Salıcı, Urfa’daki sığınmacı sorununa da değinerek, şunları açıkladı:

“Biz ırkçılık yapma peşinde değiliz, kimseyi hakir gören insanlar da değiliz. Ama bir ülkenin nüfusunun yüzde 10’u kadar insan çok kısa bir süre içinde bir ülkeye akın ediyorsa, o katlanılamaz bir noktaya doğru gidiyor demektir. Bizim yapmak istediğimiz şey açık, 2 sene içinde, büyük kısmı Suriyeli bu sığınmacıların, 2 sene içinde Suriye’deki meşru hükümet ile ilişkileri olumlu bir noktaya getirip, barışı tesis edip, Türkiye güçlü ve barış ortamına katkı sunabilecek önemli bir ülke, o insanların güvenliğini sağlamak, o insanlara siyasi güvenliklerini de sağlayarak, biz o Urfa’daki sığınmacıları kendi memleketlerine yollayacağız.”
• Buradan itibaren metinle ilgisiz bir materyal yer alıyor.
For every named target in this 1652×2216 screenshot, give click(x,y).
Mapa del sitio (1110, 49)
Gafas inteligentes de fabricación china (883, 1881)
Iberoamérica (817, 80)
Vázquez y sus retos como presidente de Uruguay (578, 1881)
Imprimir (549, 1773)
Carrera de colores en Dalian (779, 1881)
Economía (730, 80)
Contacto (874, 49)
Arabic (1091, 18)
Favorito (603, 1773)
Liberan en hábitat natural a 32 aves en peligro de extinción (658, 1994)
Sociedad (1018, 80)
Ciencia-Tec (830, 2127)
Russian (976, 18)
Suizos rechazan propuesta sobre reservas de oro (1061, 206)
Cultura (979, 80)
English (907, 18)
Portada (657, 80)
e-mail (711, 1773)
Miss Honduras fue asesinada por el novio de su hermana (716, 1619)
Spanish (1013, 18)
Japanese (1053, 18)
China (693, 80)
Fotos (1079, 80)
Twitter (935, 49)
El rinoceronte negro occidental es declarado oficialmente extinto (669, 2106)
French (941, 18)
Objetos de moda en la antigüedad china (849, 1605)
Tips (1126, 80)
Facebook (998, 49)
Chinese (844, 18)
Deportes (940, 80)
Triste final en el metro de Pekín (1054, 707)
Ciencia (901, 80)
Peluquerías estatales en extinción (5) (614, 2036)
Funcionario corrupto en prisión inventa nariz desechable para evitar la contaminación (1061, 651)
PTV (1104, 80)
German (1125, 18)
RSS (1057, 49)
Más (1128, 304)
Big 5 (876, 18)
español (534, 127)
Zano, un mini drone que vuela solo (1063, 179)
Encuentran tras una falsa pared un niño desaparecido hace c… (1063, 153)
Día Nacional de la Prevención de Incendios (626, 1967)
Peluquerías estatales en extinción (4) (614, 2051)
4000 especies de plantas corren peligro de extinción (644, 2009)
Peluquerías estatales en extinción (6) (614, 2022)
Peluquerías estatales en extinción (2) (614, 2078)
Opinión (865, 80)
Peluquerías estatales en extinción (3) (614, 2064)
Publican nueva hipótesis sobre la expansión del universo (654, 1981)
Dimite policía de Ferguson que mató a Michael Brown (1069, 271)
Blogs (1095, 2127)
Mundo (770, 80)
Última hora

ERDOĞAN- SİSİ FOTOĞRAFINA: GÖZ GÖZE, DİZ DİZE

AKP’nin dış politikasını eleştiren Salıcı, şunları söyledi:

“Biz kendi ülkemizi seviyor ve güçlü olsun, ulusal çıkarlarımız önde olsun, elimizdeki ay yıldızlı pasaportumuzla yurt dışına çıkarken güven ve gurur içinde çıkalım istiyoruz. Ama bunun yolu herkesle kavga etmek değil. Diploması diye bir şey var. Konuşursunuz, anlaşırsınız anlaşamazsınız. Ama dönüp başka ülkelerin yöneticilerine meydan mitinglerinde hakaret etmezsiniz, halklar arasında husumet yaratacak laflardan kaçınırsınız. Tayyip Bey ne yapıyor? Tayyip Bey’in bağırmadığı, meydan mitinginde had bildirme babında hakaret etmediği kimse kalmadı. Dünya bu, hayat dönüyor ve dolaşıyor. Bir zamanlar ‘Firavun, katil’ dediği Sisi ile göz göze ve neredeyse diz dize fotoğraf çektirmek zorunda kalıyor. Şimdi sorarlar, sen normal bir dış politika yürütüyor olsaydın, kimse sana bunu sormazdı.”